JOHANNESBURG - Brazil have reaped dividends from ditching their traditional, attacking style for a more pragmatic approach, coach Dunga said on Monday.
The 46-year-old said that since 1989 - when Brazil began to move to a less artistic, European type of game and also when Dunga himself began his national team involvement - the South Americans had won a hatful of titles,
"In Brazil, they're always saying we don't play beautiful football anymore," Dunga told reporters on the eve of his team's opening World Cup game against North Korea.
"But there's one point I'd like to make: in 1989, Brazil had not won the Copa America for 30 or 40 years and the World Cup for 20 years.
"Since then, we have won the World Cup in 1994, finished runners-up in 1998, won the World Cup again in 2002, the Copa America in 1989, plus four more times ..."
"I've seen attendances rise at Brazilian games, including lots of young people under 40.
"Everyone has his taste and is entitled to express how he wants the team to play.
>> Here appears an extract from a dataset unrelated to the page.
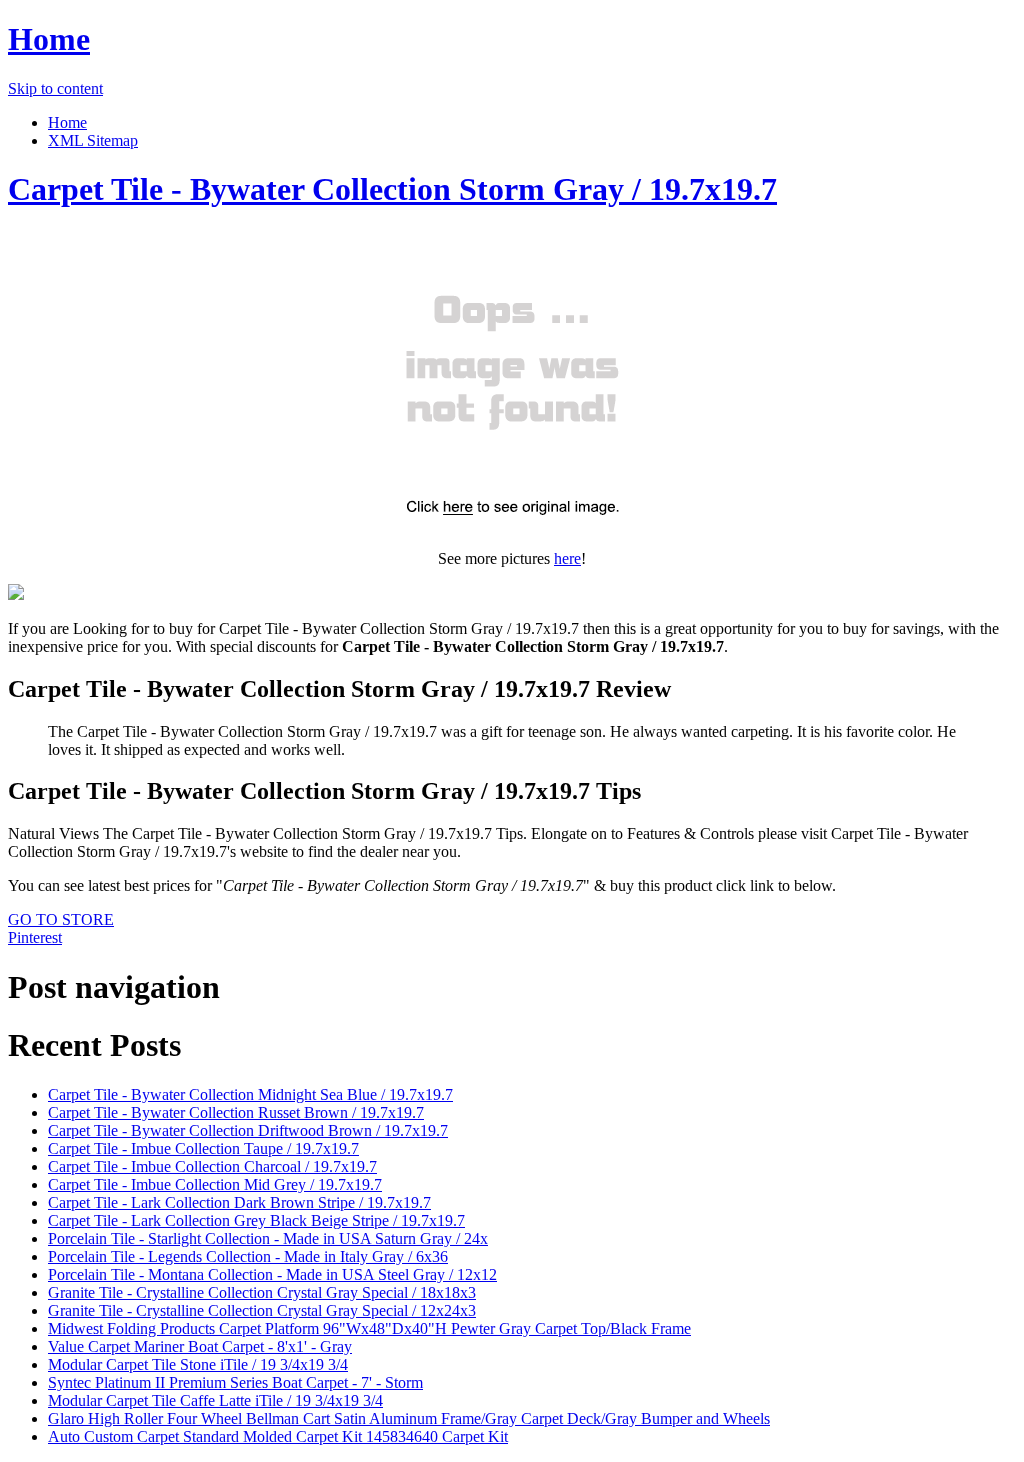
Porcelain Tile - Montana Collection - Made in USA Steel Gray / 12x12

I like to win.
"In any case, a team which scores more than 100 goals must have some creativity."
Brazilian football has been in something of an identity crisis since 1982, when one of the most stylish teams the World Cup has ever seen failed to win the trophy.
A similar failure in 1986 led to further questioning of Brazil's so-called "jogo bonito" (Beautiful Game).
In 1990, Brazil changed their style completely and Dunga's battling style was seen as personifying the new approach. However, when they went out in the second round to Italy, Dunga was made the scapegoat.
Dunga bounced back to captain the 1994 and 1998 teams, and has been coach since just after the 2006 World Cup, winning the Copa America and Confederations Cup.
Brazil have been more entertaining in some recent World Cups than others but have never reached the mesmerising heights of 1982 in terms of the quality of their football.
Although he rarely shows it, Dunga said he had enjoyed coaching the team.
"It seems like a long time since that first game against Norway but it goes quickly," he reminisced.
"You don't have time to appreciate it. I've been here for four years and I want more.
"You put on the Brazil kit and you think how many people would like to be here. You're lucky to be here representing your country and doing what you like the most."
He then reverted to his favourite subject - his testy relationship with the media - by saying that they had an unfair advantage.
"Those guys sit there and knock me for 24 hours and when I make one comment back, I'm the grumpy one and the other guy is nice, fun-loving, happy-friendly."